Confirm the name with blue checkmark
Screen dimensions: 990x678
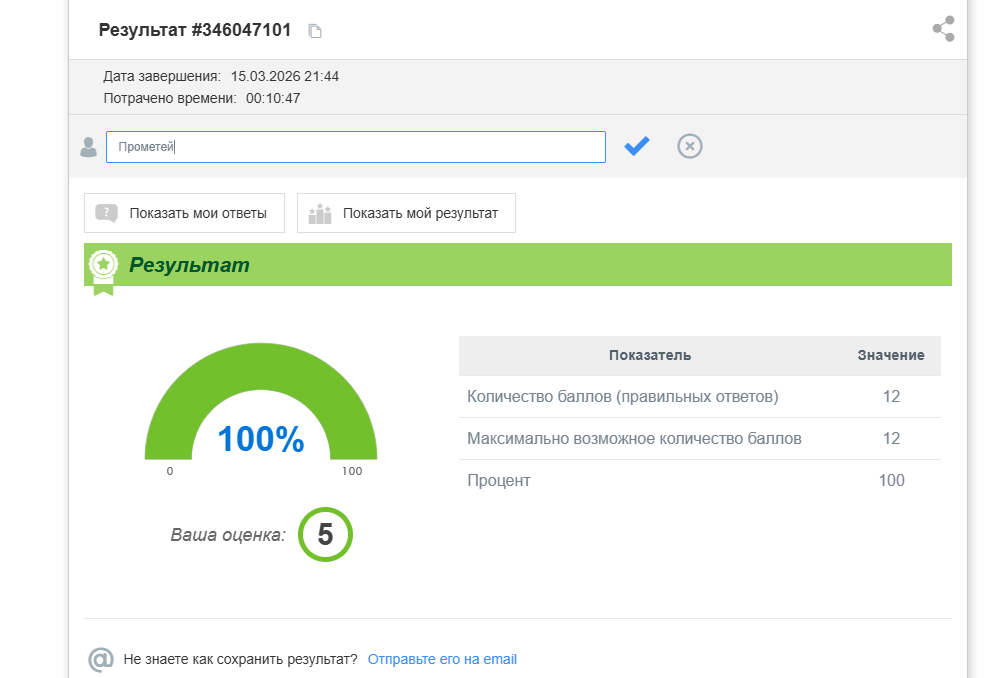(x=637, y=146)
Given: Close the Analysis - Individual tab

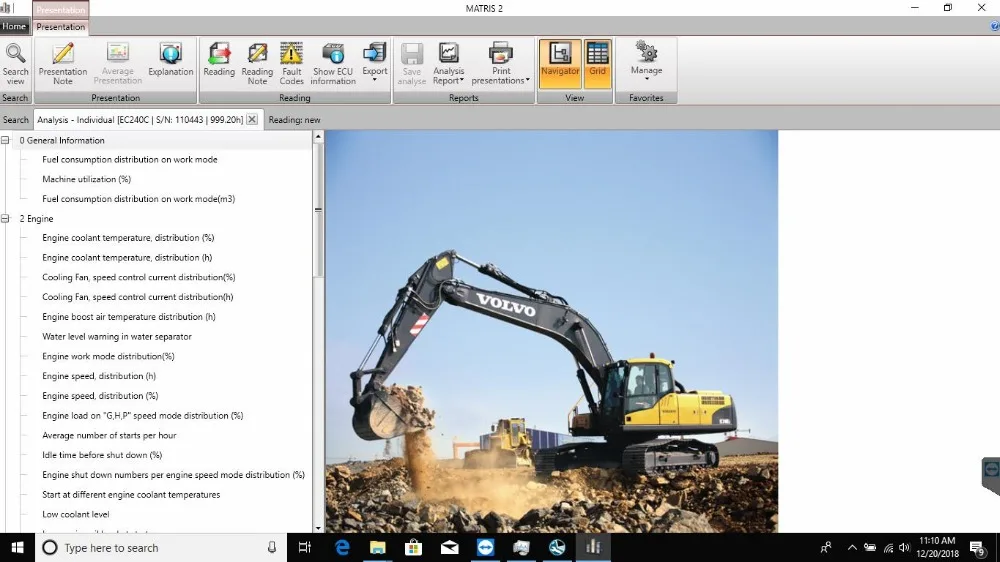Looking at the screenshot, I should click(252, 120).
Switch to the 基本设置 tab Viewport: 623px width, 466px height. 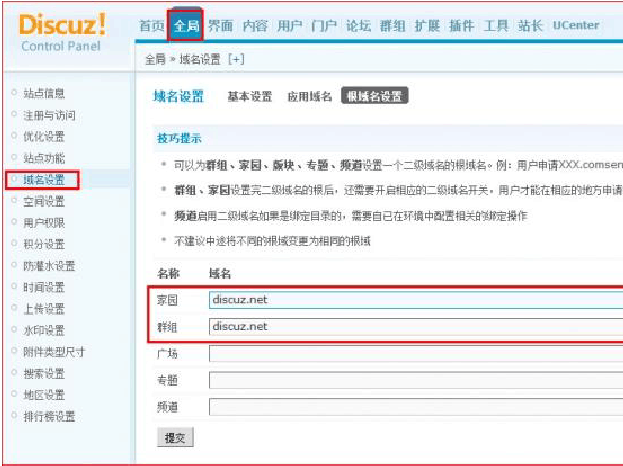(249, 97)
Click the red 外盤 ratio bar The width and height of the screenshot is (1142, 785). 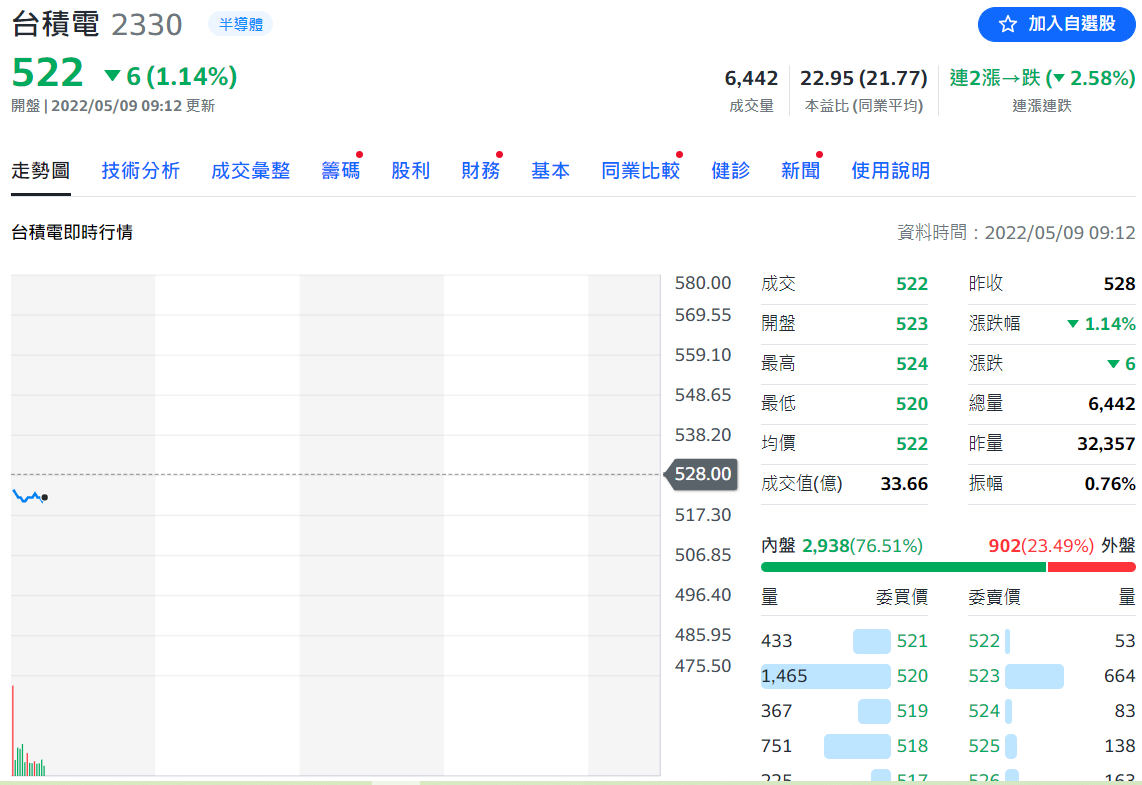[x=1091, y=567]
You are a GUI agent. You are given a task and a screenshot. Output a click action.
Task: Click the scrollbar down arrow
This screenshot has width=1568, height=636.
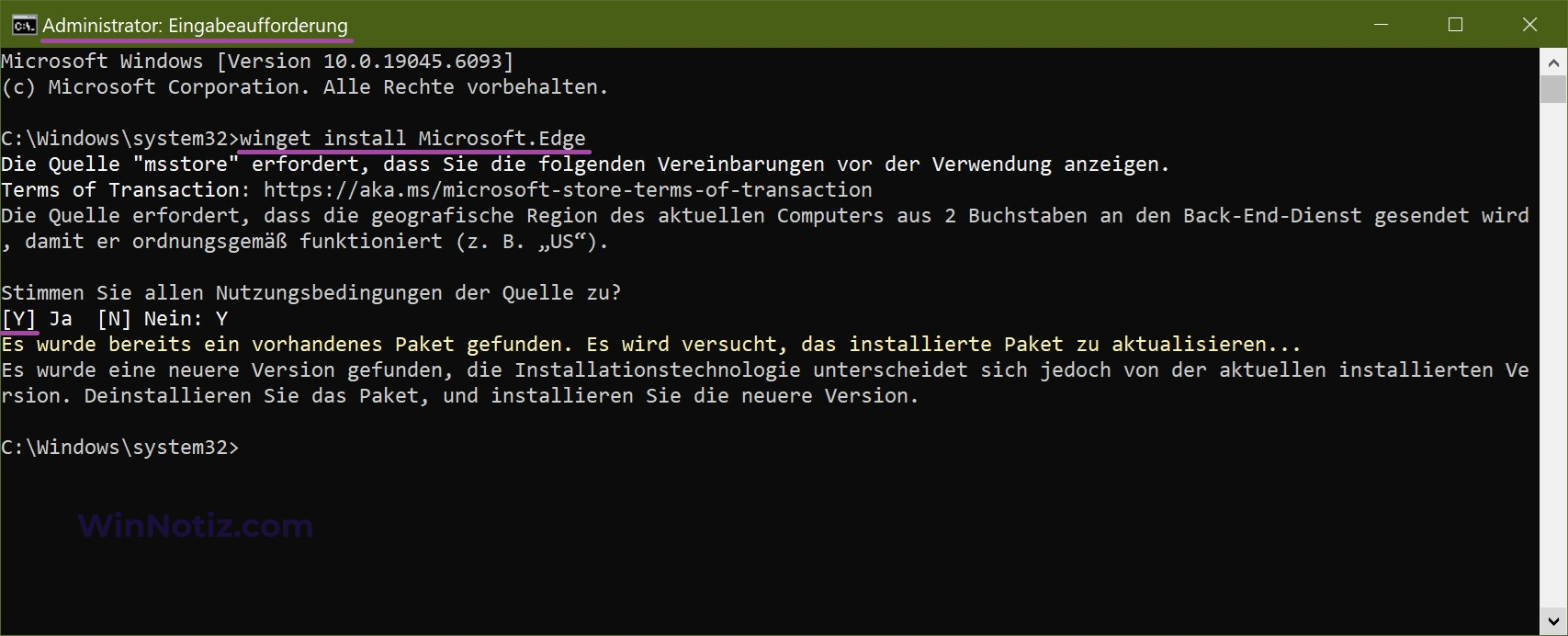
· · · ·
## Task brief
Copy the final stretch of lines, starting at the one that holds "You are a GUI" and ending at the last line of the data, exactly; omit pictures.

## Task result
You are a GUI agent. You are given a task and a screenshot. Output a click action.
Task: Click the scrollbar down arrow
This screenshot has width=1568, height=636.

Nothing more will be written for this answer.